A portion of Germany's recent economic turmoil could be blamed on factors emanating from outside the government's control. Not only did Germany bind its economy into the European Monetary Union at what now experts are saying was a far overvalued exchange rate, but the European Central Bank's monetary policy is too tight for Germany. Nevertheless, politicians from both parties have done their share of damage.
Of course Stoiber blames his rival for turning Germany into what he refers to as a basket case. But when Schroder had taken over from Chancellor Helmut Kohl in 1998, after 16 years of conservative rule, the country was in some ways in an even worse state.

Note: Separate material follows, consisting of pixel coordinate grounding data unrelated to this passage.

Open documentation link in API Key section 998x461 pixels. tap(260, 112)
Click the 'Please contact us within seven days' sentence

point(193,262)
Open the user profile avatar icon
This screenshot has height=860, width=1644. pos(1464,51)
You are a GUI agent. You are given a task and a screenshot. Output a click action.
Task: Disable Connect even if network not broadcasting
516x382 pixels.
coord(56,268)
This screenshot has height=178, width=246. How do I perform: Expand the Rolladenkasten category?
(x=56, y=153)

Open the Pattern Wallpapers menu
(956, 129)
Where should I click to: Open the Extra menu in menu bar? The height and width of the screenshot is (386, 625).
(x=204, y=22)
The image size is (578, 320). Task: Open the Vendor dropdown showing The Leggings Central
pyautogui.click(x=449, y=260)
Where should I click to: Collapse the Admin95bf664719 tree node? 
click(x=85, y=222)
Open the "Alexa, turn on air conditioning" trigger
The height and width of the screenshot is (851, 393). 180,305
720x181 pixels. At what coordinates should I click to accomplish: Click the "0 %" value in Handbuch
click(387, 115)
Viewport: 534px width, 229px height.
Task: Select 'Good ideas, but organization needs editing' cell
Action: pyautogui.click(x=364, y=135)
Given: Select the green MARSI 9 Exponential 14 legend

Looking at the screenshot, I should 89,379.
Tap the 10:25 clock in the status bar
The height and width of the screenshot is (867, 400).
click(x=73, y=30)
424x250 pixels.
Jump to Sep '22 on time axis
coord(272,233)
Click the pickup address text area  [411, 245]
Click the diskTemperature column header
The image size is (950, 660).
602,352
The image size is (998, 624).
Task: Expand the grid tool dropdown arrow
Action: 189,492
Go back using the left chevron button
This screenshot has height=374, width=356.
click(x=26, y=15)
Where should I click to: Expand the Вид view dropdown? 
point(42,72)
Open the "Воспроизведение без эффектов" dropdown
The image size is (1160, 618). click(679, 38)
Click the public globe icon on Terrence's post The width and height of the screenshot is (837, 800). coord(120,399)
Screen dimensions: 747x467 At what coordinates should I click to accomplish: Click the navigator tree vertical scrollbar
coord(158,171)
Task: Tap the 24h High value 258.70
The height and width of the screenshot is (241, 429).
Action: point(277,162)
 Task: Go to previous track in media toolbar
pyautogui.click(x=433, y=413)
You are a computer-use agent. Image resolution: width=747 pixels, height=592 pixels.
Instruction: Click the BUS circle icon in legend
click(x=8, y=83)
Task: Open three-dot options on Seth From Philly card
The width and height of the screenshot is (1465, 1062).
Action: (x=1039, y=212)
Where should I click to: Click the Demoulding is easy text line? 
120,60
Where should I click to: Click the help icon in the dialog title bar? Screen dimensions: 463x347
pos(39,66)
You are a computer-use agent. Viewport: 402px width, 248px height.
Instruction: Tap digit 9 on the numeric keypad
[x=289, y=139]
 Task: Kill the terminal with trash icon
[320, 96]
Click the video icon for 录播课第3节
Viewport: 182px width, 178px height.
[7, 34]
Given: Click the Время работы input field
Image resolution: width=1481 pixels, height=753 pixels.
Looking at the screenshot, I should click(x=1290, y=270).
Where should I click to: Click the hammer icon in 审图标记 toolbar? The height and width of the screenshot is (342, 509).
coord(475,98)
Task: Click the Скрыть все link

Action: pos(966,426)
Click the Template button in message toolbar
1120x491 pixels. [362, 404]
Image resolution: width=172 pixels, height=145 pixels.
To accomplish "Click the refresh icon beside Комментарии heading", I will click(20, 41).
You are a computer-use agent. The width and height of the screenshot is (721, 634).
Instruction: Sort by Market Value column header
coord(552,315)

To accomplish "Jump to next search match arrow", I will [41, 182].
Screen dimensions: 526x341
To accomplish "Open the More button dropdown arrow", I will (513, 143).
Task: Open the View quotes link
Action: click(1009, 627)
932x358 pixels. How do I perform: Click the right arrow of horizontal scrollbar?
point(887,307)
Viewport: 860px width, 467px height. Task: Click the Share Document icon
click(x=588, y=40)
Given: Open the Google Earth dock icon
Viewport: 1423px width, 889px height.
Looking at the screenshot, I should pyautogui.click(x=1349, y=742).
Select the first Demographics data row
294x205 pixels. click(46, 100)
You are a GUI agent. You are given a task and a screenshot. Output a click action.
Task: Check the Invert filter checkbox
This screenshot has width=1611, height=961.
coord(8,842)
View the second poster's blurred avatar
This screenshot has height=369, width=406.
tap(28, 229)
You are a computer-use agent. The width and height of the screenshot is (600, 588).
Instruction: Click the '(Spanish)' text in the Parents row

German unemployment was slightly higher than it is now, while Germany's debt, taxes and welfare contributions were all at record levels. The labour market, health, pensions and school systems, left virtually untouched throughout Mr Kohl's long reign, were crying out for reform. And the economy, which had been tottering along with average GDP growth of 1.3 per cent a year since unification in 1990, was being slowly suffocated under the same red tape about which Mr Stoiber so loudly complains.
Schroder can be, and has been, sharply criticised for failing to do more. During his term, average GDP growth, at 1.8 per cent a year, has been little better than under Mr Kohl. But he has at least made a start on reform, and it is not inconsiderable. Under his tax reforms, the boldest since the 1950s, corporate taxes have been chopped from 52 per cent to 39 per cent, and the top income tax rate is being progressively brought down, from a peak under Mr Kohl of 53 per cent, to 42 per cent by 2005. Under the government's less spectacular pension reform, state subsidised privately funded pensions have been set up, for the first time, to supplement dwindling state pensions. This new scheme, though inadequate, is at least a basis to build on.
With his five year Sparpaket, or austerity programme, Mr Schroder
has tried to consolidate the country's finances. Under Kohl, public
spending had soared to over 50 per cent of GDP. But Schroder wants to
cut that figure to 42 per cent; so far, he has managed only to lop off
a couple of percentage points. But this, too, is a start. He has also
halted the steep rise in the public debt, trimming it from a record
61 per cent of GDP, where Mr Kohl left it, to just under 60 per cent.
Social welfare contributions, though still far too high, have likewise
been pruned, falling from a peak of 42.3 per cent in 1998 to 40.8 per
cent last year though, squeezed by the economic downturn, they have
edged back up since. And although the government appears to have failed
to bring the public deficit under control, its long term aim is still
to balance the books, for the first time in 30 years, by 2006.